> **DATA EXTRACT**
━━━━━━━━━━━━━━━━
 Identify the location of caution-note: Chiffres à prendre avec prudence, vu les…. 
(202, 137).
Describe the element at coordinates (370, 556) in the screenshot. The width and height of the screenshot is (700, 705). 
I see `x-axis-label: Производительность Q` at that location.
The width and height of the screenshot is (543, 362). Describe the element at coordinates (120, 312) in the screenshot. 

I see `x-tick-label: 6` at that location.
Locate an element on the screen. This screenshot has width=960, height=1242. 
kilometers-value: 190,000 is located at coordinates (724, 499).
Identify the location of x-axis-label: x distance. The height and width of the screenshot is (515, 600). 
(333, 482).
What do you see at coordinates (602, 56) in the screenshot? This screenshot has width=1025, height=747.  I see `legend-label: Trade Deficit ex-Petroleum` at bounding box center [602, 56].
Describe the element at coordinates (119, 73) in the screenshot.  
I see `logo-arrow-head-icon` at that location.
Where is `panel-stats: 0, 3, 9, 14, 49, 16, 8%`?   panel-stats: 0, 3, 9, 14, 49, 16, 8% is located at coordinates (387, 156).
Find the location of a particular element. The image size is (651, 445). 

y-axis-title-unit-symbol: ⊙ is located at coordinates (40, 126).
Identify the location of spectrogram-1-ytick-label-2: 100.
━━━━━━━━━━━━━━━━
Reproduce all of the data above word for word, line by line.

 Identify the location of caution-note: Chiffres à prendre avec prudence, vu les…. 
(202, 137).
Describe the element at coordinates (370, 556) in the screenshot. The width and height of the screenshot is (700, 705). 
I see `x-axis-label: Производительность Q` at that location.
The width and height of the screenshot is (543, 362). Describe the element at coordinates (120, 312) in the screenshot. 

I see `x-tick-label: 6` at that location.
Locate an element on the screen. This screenshot has width=960, height=1242. 
kilometers-value: 190,000 is located at coordinates (724, 499).
Identify the location of x-axis-label: x distance. The height and width of the screenshot is (515, 600). 
(333, 482).
What do you see at coordinates (602, 56) in the screenshot? This screenshot has width=1025, height=747.  I see `legend-label: Trade Deficit ex-Petroleum` at bounding box center [602, 56].
Describe the element at coordinates (119, 73) in the screenshot.  
I see `logo-arrow-head-icon` at that location.
Where is `panel-stats: 0, 3, 9, 14, 49, 16, 8%`?   panel-stats: 0, 3, 9, 14, 49, 16, 8% is located at coordinates (387, 156).
Find the location of a particular element. The image size is (651, 445). 

y-axis-title-unit-symbol: ⊙ is located at coordinates (40, 126).
Identify the location of spectrogram-1-ytick-label-2: 100.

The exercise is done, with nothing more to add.